In [64]:
from pprint import pprint
from torch.utils.data import Dataset, DataLoader
from transformers import BertTokenizer, BertModel
from typing import List

import pandas as pd
import torch

In [65]:
class TextDataset(Dataset):
    def __init__(self, csv_file, tokenizer, max_len=512):
        self.dataframe = pd.read_csv(csv_file)
        self.tokenizer = tokenizer
        self.max_len = max_len

    def __len__(self):
        return len(self.dataframe)

    def __getitem__(self, idx):
        text = self.dataframe.iloc[idx, 0]
        label = 1 if self.dataframe.iloc[idx, 1] == '米津玄師' else 0
        inputs = self.tokenizer.encode_plus(
            text,
            add_special_tokens=True,
            max_length=self.max_len,
            pad_to_max_length=True,
            return_attention_mask=True,
            return_tensors='pt'
        )
        input_ids = inputs['input_ids'].flatten()
        attention_mask = inputs['attention_mask'].flatten()
        return input_ids, attention_mask, label

In [66]:
tokenizer = BertTokenizer.from_pretrained('cl-tohoku/bert-base-japanese-whole-word-masking')
dataset = TextDataset('data/train.csv', tokenizer)
loader = DataLoader(dataset, batch_size=32, shuffle=True)

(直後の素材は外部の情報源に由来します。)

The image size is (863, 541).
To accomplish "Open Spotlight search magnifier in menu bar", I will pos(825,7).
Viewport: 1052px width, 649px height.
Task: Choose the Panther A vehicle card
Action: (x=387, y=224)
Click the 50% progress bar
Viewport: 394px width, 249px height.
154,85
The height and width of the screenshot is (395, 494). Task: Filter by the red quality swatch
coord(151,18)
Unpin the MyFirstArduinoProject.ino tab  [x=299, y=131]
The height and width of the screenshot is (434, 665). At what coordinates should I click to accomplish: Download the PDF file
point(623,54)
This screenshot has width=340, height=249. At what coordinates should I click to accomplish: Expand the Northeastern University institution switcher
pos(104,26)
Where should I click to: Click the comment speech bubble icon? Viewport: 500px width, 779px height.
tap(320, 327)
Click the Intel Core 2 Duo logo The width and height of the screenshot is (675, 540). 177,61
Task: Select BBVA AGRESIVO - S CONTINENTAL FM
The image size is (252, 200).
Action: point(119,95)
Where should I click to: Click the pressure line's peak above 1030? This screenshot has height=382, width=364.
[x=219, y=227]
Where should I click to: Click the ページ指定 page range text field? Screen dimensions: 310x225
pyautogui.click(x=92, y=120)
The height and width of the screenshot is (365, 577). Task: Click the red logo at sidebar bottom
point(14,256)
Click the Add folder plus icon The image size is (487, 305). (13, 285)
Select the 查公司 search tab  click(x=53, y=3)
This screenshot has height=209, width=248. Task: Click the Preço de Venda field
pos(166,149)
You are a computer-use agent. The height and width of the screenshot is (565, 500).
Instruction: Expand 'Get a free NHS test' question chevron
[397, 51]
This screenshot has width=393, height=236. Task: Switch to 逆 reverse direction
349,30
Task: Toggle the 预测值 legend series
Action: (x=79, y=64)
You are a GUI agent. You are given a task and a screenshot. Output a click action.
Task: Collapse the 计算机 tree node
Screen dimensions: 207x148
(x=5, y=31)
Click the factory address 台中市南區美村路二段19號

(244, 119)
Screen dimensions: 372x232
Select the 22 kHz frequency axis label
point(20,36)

The tokenizer class you load from this checkpoint is not the same type as the class this function is called from. It may result in unexpected tokenization. 
The tokenizer class you load from this checkpoint is 'BertJapaneseTokenizer'. 
The class this function is called from is 'BertTokenizer'.


In [67]:
class ClassifierModel(torch.nn.Module):
    def __init__(self):
        super(ClassifierModel, self).__init__()
        self.bert = BertModel.from_pretrained('cl-tohoku/bert-base-japanese-whole-word-masking')
        self.linear = torch.nn.Linear(768, 2)  # BERTの隠れ層の次元数と出力クラス数

    def forward(self, input_ids, attention_mask):
        with torch.no_grad():
            outputs = self.bert(input_ids=input_ids, attention_mask=attention_mask)
        last_hidden_state = outputs[0]
        pooled_output = last_hidden_state[:, 0]
        return self.linear(pooled_output)

In [68]:
is_cuda = torch.cuda.is_available()
device = torch.device('cuda' if is_cuda else 'cpu')
pprint(f'device: {device}')

'device: cuda'


In [69]:
def to_device(device, *args):
    return [x.to(device) for x in args]

In [70]:
# Train
epoch = 3 # for debug
net: torch.nn.Module = ClassifierModel().to(device)
optimizer = torch.optim.SGD(net.parameters(), lr=0.01)

for e in range(epoch):
    for input_ids, attention_mask, labels in loader:
        input_ids, attention_mask, labels = to_device(device, input_ids, attention_mask, labels)
        optimizer.zero_grad()
        outputs = net(input_ids, attention_mask)
        loss = torch.nn.functional.cross_entropy(outputs, labels)
        loss.backward()
        optimizer.step()

Truncation was not explicitly activated but `max_length` is provided a specific value, please use `truncation=True` to explicitly truncate examples to max length. Defaulting to 'longest_first' truncation strategy. If you encode pairs of sequences (GLUE-style) with the tokenizer you can select this strategy more precisely by providing a specific strategy to `truncation`.


In [72]:
# Test
net.eval()

with torch.no_grad():
    dataset = TextDataset('data/test.csv', tokenizer)
    loader = DataLoader(dataset, batch_size=32, shuffle=False)
    for input_ids, attention_mask, labels in loader:
        input_ids, attention_mask, labels = to_device(device, input_ids, attention_mask, labels)
        outputs = net(input_ids, attention_mask)
        predicted = torch.argmax(outputs, dim=1)
        decoded = tokenizer.batch_decode(input_ids, skip_special_tokens=True)
        label_text = ['米津玄師' if l == 1 else 'ちいかわ' for l in labels]
        predicted_text = ['米津玄師' if l == 1 else 'ちいかわ' for l in predicted]
        zipped = zip(decoded, label_text, predicted_text)
        pprint("テキスト, 正解ラベル, 予測ラベル")
        for d, l, p in zipped:
            print(f'{d} {l} {p}')



'テキスト, 正解ラベル, 予測ラベル'
泣 いても 涙 がでないや ちいかわ 米津玄師
お 前 になんかやるもんか 米津玄師 米津玄師
守 りたいんだ みんなが 戻 ってくるまで ちいかわ 米津玄師
この 像 に 誓 ったんだ 強 くなると ちいかわ 米津玄師
どうしてどうしてどうして 米津玄師 米津玄師
難 解 なパズルみたい ちいかわ 米津玄師
そこから 見 ていてね 大 丈 夫 ありがとう 米津玄師 米津玄師
ヤンパパン ラララルルラ ちいかわ ちいかわ
ヒッピヒッピシェイク ダンディダンディドン 米津玄師 ちいかわ
るるらったったったった 米津玄師 米津玄師